Scooter had stood up, but he sat back down. “No, friend Larry, in the Teumessian male, the procreation organ is kept internal. We don’t have body heat issues because we do not—” He looked pointedly at Betty, “usually display it until procreation has been agreed upon. We do not fertilize an egg for implantation into females until the female has agreed and presented her back to the male. This will not happen until both male and female smell an acceptable DNA match. Humans know DNA, yes? Yet you do not have a method for finding an approved match prior to procreation, I mean sex.”
Larry said. “We do know DNA, but we just mix and match at random.” When he put it that way, Larry realized that human procreation really was a gamble from the Teumessian point of view. Still, if it was a gamble, then humans were good at gambling, since a lot more winners came up than losers did.
Larry stopped, “Hey! You guys do sex back-to-back?”
“Teumessians do not have sex. We procreate back-to-back. This allows us to transfer a fertilized egg from the male to the female, yet it allows us to keep a watch in all directions for predators. The female then injects the egg with her DNA and brings the kits to full term. However, I’m insane. I don’t procreate anymore. No female would find my DNA acceptable. Humans do not have sex back-to-back, yes?”
Larry laughed. “That is about the only way that humans do not have sex.” Of course, Nancy had wanted to try it, but the parts just didn’t fit. Not that Nancy cared abou
t fitting anything where it was supposed to go, just so it fit somewhere.
Veronica had been silent for most of the conversation. “I believe we have learned more about humans in our short time with friend Larry, than we know about the Almas. They have not been forthcoming and as open to share as friend Larry. Their silence is very worrisome.”
Betty said, “Veronica, come and scrub my back with friend Larry’s soap. I cannot reach it, but I can still smell the odor.”
Veronica and Betty began scrubbing each other. Larry tried not to look. Scooter stared outright, but the conversation didn’t stop.
Veronica said, “This soap is wonderful. How is it made, friend Larry?”
Larry shrugged. “I don’t know, Veronica. Others make it and I get it from them.”
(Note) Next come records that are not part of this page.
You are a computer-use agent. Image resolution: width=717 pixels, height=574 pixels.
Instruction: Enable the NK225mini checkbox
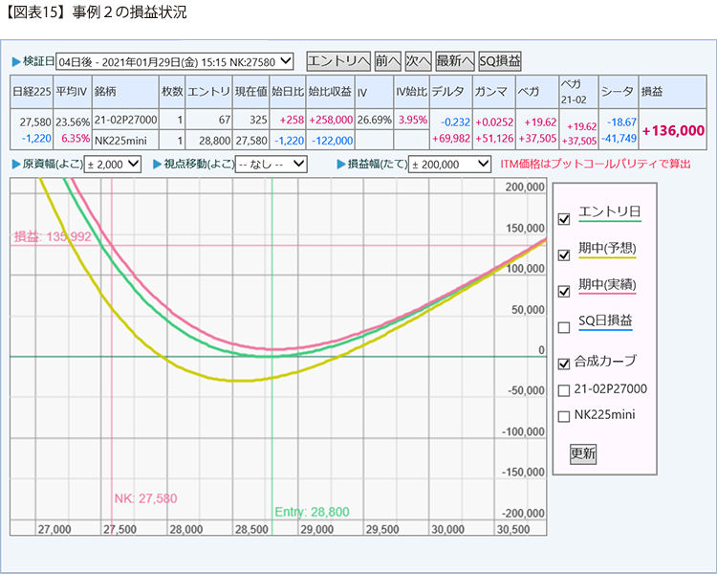click(x=564, y=416)
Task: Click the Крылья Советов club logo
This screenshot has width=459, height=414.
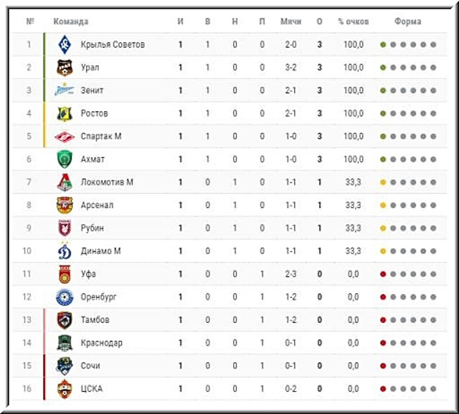Action: click(x=64, y=44)
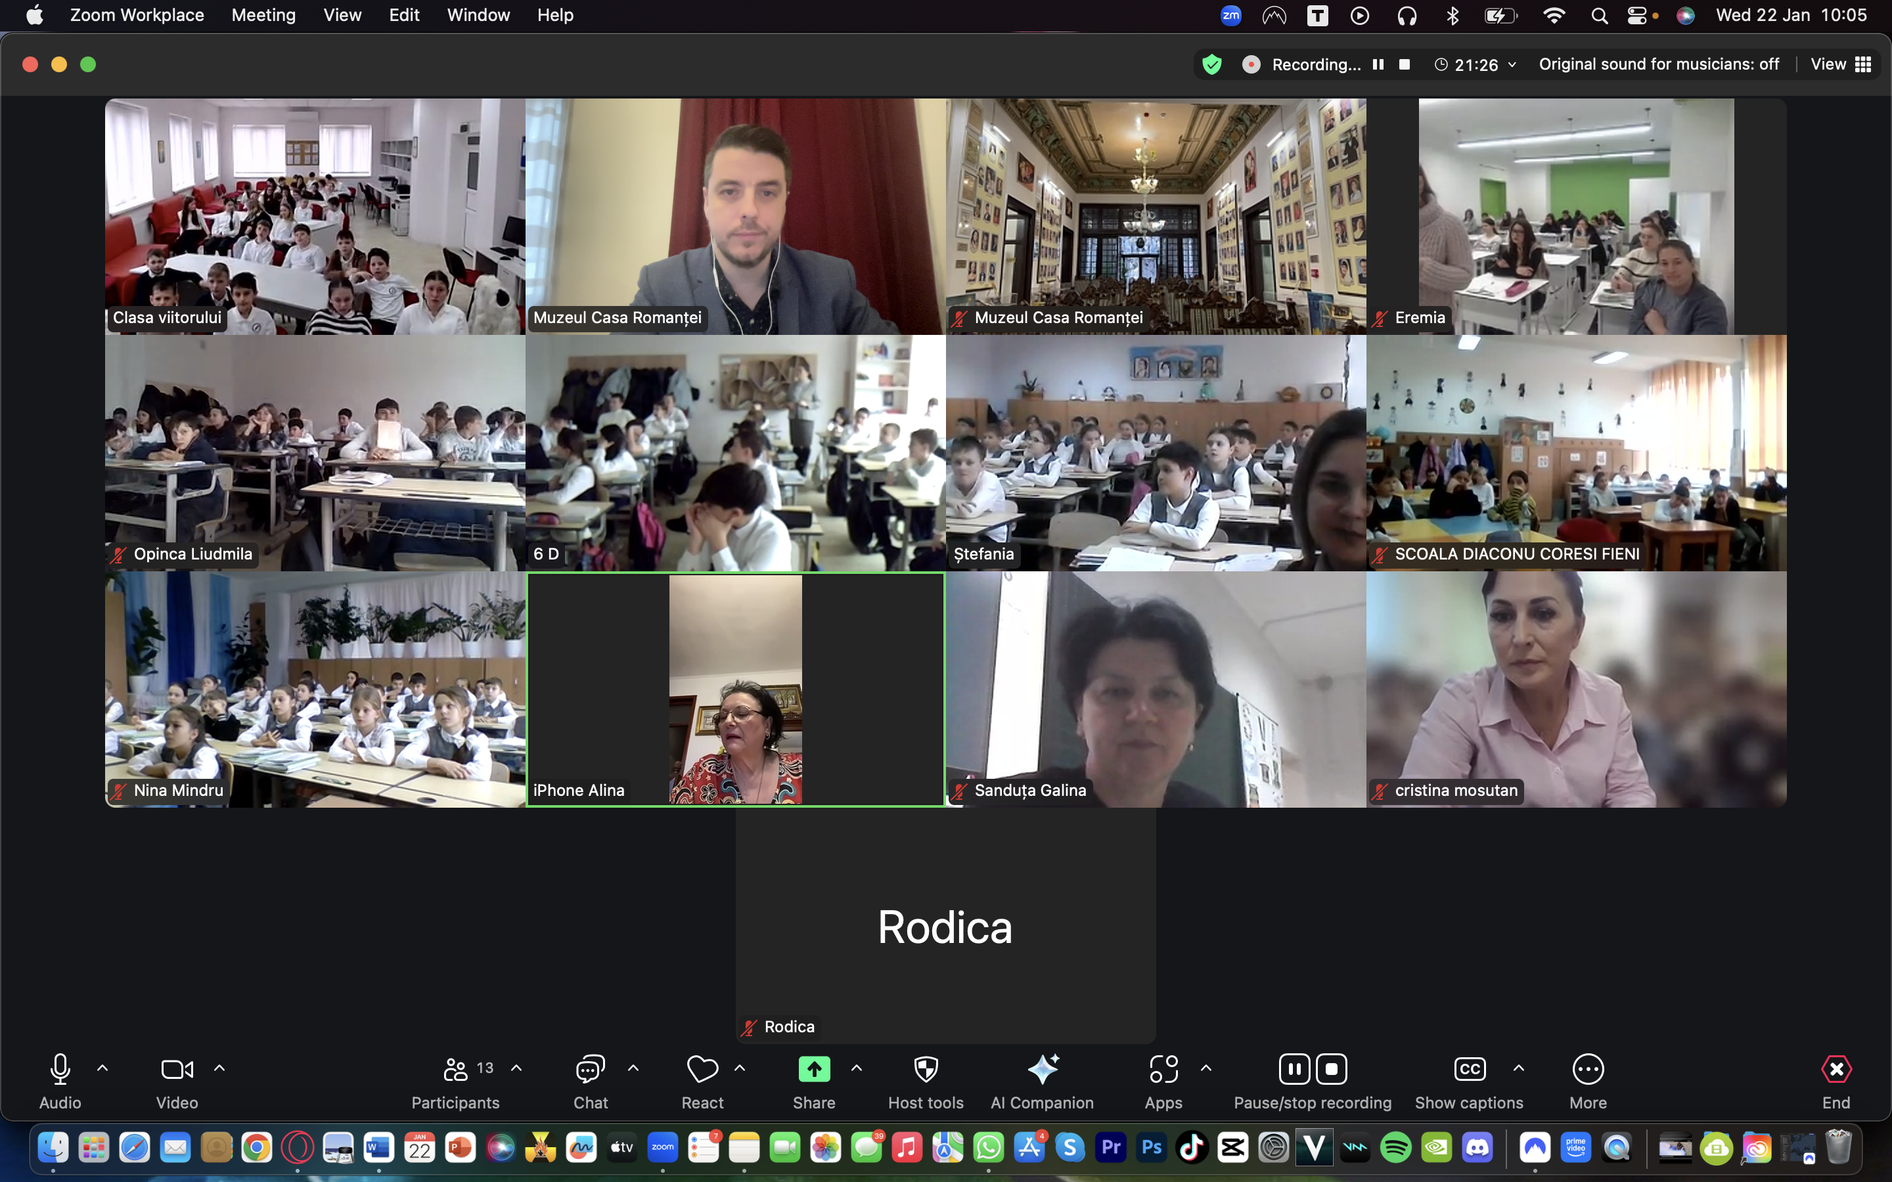The image size is (1892, 1182).
Task: Open the Apps icon
Action: coord(1163,1069)
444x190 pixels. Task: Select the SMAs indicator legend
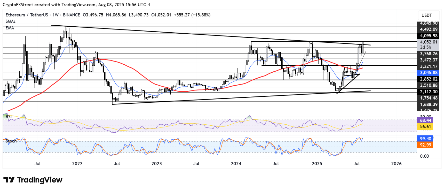pyautogui.click(x=11, y=21)
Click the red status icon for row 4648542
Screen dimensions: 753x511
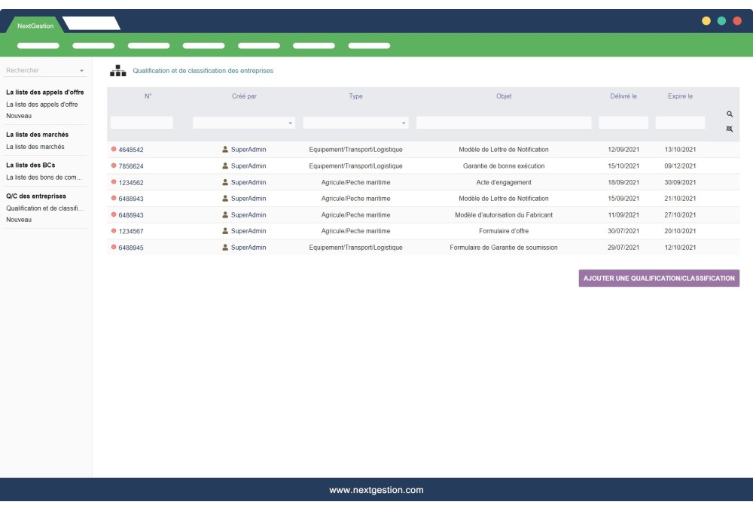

Betty gave a very human sigh of contentment. “It would take many days for the odor from the fire to leave my fur. This is much better. Does this soap have other odors, friend Larry?”
“Soap comes in a variety of odors. You can smell like just about anything you want. And if enough people want the same fragrance, someone will make a bunch of soap that has that odor,” he said. “And please, just call me Larry. It’s not necessary to call a friend by friend. It’s assumed as part of the friendship. You’re my friends, all three of you. And I’m your friend.”
Scooter said, “You are also friends with Bob, Jughead, and Ginger, yes?”
Larry shook his head no. Then he waved his hands in front of his face in the Teumessian gesture. “I would like to be friends with them, but—” He waved his arms around him. “They’re not here. It’s hard to be friends with someone you don’t know.”
Veronica said, “Then you are our friend because we are with you. When we are not together we are not friends?”
“No. Friends stay friends unless you do something to hurt me or I do something to hurt you. No matter where you go or where you are, we remain friends. Good friends stay friends regardless of the hurt.”